- Work to be completed -
Exactly as they appear below, repeat the lines from the one with "Task: Open the Pages section in sidebar" through the one with "Click the Conditional", and no others.

Collected data entries:
-- -- --

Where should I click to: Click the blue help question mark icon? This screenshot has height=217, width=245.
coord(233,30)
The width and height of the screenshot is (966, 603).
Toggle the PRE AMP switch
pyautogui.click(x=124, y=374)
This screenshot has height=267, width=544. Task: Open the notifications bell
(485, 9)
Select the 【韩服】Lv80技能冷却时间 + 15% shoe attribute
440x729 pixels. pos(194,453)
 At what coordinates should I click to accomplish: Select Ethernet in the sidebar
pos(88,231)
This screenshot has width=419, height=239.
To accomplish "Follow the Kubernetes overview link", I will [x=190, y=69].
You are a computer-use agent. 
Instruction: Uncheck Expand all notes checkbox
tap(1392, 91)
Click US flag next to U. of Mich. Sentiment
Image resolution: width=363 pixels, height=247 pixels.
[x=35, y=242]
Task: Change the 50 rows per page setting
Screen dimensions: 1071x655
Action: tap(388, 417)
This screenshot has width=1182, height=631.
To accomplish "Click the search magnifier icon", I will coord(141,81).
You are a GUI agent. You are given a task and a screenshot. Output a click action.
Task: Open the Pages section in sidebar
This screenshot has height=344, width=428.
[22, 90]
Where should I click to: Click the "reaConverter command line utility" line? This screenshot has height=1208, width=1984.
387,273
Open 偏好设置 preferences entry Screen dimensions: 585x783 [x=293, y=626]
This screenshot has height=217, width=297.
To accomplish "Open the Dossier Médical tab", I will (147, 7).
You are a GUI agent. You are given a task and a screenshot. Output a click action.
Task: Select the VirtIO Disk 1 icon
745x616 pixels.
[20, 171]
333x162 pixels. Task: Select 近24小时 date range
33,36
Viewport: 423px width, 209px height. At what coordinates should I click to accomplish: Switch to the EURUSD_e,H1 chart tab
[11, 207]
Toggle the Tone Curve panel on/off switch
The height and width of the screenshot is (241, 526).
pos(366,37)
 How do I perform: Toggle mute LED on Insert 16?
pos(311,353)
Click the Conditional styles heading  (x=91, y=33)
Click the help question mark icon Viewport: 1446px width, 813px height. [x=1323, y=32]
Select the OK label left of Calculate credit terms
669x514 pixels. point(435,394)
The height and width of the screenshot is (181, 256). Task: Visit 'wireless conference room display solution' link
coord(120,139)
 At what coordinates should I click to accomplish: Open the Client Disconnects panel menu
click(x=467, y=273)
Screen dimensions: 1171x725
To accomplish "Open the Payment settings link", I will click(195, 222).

-- -- --

- Your response -
Task: Open the Pages section in sidebar
This screenshot has height=344, width=428.
[22, 90]
Where should I click to: Click the "reaConverter command line utility" line? This screenshot has height=1208, width=1984.
387,273
Open 偏好设置 preferences entry Screen dimensions: 585x783 [x=293, y=626]
This screenshot has height=217, width=297.
To accomplish "Open the Dossier Médical tab", I will (147, 7).
You are a GUI agent. You are given a task and a screenshot. Output a click action.
Task: Select the VirtIO Disk 1 icon
745x616 pixels.
[20, 171]
333x162 pixels. Task: Select 近24小时 date range
33,36
Viewport: 423px width, 209px height. At what coordinates should I click to accomplish: Switch to the EURUSD_e,H1 chart tab
[11, 207]
Toggle the Tone Curve panel on/off switch
The height and width of the screenshot is (241, 526).
pos(366,37)
 How do I perform: Toggle mute LED on Insert 16?
pos(311,353)
Click the Conditional styles heading  (x=91, y=33)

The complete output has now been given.